● Data excerpts:
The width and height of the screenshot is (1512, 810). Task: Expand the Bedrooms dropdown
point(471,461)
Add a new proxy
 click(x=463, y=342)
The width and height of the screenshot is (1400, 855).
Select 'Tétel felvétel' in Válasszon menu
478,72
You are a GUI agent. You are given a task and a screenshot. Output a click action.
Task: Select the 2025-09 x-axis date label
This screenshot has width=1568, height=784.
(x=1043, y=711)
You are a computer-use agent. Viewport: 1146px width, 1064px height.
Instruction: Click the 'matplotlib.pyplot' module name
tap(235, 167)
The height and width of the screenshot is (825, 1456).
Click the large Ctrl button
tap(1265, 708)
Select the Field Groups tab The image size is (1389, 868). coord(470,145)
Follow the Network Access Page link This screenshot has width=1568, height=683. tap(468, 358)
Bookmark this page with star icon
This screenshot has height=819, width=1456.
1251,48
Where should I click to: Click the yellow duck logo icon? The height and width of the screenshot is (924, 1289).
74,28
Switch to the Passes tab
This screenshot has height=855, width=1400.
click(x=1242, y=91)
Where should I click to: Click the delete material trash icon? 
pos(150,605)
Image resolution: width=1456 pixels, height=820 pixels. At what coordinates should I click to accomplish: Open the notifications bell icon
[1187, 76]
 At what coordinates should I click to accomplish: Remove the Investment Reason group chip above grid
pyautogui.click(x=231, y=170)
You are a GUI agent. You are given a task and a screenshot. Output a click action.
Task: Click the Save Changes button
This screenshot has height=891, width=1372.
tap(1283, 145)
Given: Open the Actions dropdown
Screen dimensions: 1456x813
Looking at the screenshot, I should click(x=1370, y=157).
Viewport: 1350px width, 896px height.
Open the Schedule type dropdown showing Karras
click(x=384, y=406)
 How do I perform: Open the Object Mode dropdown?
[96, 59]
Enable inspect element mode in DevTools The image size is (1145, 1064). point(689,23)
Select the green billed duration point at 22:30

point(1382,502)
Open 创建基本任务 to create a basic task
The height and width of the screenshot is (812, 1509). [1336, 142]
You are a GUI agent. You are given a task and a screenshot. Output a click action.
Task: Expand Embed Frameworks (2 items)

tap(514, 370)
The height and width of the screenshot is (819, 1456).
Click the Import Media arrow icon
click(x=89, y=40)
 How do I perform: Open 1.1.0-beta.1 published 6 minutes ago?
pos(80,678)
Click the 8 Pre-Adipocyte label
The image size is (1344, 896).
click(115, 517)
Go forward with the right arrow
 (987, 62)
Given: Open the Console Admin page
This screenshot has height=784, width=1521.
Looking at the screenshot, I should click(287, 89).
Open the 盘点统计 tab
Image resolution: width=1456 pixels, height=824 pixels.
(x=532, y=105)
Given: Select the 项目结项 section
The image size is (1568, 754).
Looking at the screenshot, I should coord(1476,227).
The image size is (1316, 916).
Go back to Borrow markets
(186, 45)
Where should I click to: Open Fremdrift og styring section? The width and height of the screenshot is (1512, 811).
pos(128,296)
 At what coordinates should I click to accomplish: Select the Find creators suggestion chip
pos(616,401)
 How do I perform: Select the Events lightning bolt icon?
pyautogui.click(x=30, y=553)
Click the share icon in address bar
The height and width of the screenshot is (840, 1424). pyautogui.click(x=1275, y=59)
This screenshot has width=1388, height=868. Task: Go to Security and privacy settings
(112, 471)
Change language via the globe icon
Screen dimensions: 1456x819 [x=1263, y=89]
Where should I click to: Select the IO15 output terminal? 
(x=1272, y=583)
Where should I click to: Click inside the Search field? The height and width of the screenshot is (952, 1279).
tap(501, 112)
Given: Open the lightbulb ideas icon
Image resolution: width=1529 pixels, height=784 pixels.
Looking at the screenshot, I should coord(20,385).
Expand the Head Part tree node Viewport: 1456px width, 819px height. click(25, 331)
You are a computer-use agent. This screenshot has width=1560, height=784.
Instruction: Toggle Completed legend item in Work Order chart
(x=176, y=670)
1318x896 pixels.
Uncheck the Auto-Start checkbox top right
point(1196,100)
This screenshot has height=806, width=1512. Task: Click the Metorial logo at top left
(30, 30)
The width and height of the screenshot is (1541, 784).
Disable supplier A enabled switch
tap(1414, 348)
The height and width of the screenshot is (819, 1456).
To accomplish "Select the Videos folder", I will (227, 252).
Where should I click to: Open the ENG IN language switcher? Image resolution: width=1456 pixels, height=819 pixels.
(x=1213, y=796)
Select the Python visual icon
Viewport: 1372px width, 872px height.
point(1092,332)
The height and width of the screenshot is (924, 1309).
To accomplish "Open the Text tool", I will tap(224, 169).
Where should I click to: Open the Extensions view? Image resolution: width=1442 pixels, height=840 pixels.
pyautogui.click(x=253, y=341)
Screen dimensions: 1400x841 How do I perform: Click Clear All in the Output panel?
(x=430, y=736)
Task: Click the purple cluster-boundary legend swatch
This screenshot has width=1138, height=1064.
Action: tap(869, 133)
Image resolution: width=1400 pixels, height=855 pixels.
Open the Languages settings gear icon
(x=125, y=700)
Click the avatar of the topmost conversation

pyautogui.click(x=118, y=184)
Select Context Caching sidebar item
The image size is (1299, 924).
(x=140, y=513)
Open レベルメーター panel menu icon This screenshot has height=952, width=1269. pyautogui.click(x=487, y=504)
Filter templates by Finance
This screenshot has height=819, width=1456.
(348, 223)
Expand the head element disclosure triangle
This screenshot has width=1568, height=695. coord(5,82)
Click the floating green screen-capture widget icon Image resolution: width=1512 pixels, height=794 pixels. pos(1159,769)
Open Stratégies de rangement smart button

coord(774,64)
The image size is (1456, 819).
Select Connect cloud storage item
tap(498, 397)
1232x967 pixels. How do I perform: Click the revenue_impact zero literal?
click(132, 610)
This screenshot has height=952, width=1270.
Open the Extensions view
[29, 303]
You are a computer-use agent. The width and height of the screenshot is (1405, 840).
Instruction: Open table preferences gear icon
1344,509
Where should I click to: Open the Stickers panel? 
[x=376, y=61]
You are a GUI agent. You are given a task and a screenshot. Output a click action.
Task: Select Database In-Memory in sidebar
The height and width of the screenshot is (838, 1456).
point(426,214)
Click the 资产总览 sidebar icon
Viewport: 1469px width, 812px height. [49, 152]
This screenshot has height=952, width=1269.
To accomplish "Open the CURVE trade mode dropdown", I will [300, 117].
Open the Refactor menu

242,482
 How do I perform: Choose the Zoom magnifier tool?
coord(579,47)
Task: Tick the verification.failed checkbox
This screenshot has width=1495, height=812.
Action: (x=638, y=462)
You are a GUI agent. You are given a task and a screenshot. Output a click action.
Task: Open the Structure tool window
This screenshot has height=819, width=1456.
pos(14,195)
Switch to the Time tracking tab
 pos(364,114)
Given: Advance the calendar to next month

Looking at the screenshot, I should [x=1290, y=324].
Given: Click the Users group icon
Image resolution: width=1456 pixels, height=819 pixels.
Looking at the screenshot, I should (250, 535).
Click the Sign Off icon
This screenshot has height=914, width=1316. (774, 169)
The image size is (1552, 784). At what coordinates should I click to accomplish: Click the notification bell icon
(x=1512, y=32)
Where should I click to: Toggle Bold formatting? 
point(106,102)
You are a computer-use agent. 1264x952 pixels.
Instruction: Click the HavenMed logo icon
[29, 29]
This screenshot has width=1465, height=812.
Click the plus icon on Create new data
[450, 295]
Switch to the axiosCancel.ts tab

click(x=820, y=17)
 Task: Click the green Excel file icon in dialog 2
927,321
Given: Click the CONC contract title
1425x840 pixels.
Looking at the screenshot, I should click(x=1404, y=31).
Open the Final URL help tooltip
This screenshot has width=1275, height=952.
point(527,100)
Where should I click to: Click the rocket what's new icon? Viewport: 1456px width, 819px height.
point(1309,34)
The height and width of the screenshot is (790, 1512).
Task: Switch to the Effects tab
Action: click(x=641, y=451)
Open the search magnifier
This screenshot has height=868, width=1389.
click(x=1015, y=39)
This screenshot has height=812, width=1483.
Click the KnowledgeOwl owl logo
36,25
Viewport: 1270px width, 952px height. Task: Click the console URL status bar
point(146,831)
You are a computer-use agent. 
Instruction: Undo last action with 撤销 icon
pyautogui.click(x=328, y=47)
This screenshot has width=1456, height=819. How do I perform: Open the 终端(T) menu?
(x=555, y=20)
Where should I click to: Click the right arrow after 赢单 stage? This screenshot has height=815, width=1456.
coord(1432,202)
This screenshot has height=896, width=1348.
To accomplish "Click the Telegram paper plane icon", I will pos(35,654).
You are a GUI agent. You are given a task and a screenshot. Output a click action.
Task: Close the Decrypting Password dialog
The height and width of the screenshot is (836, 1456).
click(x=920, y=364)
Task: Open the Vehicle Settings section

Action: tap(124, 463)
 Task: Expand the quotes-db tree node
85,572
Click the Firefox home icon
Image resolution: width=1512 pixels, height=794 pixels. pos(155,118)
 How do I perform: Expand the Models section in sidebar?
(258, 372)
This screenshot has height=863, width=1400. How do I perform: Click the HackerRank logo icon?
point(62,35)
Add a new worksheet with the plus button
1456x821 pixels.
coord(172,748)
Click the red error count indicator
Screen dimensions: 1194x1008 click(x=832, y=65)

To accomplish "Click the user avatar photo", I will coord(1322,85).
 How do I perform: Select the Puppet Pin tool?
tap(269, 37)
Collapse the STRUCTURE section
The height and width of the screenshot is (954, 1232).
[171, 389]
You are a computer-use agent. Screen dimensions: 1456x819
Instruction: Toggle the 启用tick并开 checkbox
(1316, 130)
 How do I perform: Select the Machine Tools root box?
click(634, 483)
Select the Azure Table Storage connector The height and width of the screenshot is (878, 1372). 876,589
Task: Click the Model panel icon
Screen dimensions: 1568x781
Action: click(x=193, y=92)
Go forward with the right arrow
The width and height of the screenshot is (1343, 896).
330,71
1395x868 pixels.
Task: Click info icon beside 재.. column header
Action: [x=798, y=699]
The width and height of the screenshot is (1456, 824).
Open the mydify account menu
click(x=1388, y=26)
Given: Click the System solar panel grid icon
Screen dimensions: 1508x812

● Exercise instructions: Could you restate word for word the lines above from the one containing "Task: Open the Structure tool window" through the one containing "This screenshot has height=812, width=1483.", both included, and nothing else?

● Response to this task:
Task: Open the Structure tool window
This screenshot has height=819, width=1456.
pos(14,195)
Switch to the Time tracking tab
 pos(364,114)
Given: Advance the calendar to next month

Looking at the screenshot, I should [x=1290, y=324].
Given: Click the Users group icon
Image resolution: width=1456 pixels, height=819 pixels.
Looking at the screenshot, I should (250, 535).
Click the Sign Off icon
This screenshot has height=914, width=1316. (774, 169)
The image size is (1552, 784). At what coordinates should I click to accomplish: Click the notification bell icon
(x=1512, y=32)
Where should I click to: Toggle Bold formatting? 
point(106,102)
You are a computer-use agent. 1264x952 pixels.
Instruction: Click the HavenMed logo icon
[29, 29]
This screenshot has width=1465, height=812.
Click the plus icon on Create new data
[450, 295]
Switch to the axiosCancel.ts tab

click(x=820, y=17)
 Task: Click the green Excel file icon in dialog 2
927,321
Given: Click the CONC contract title
1425x840 pixels.
Looking at the screenshot, I should click(x=1404, y=31).
Open the Final URL help tooltip
This screenshot has width=1275, height=952.
point(527,100)
Where should I click to: Click the rocket what's new icon? Viewport: 1456px width, 819px height.
point(1309,34)
The height and width of the screenshot is (790, 1512).
Task: Switch to the Effects tab
Action: click(x=641, y=451)
Open the search magnifier
This screenshot has height=868, width=1389.
click(x=1015, y=39)
This screenshot has height=812, width=1483.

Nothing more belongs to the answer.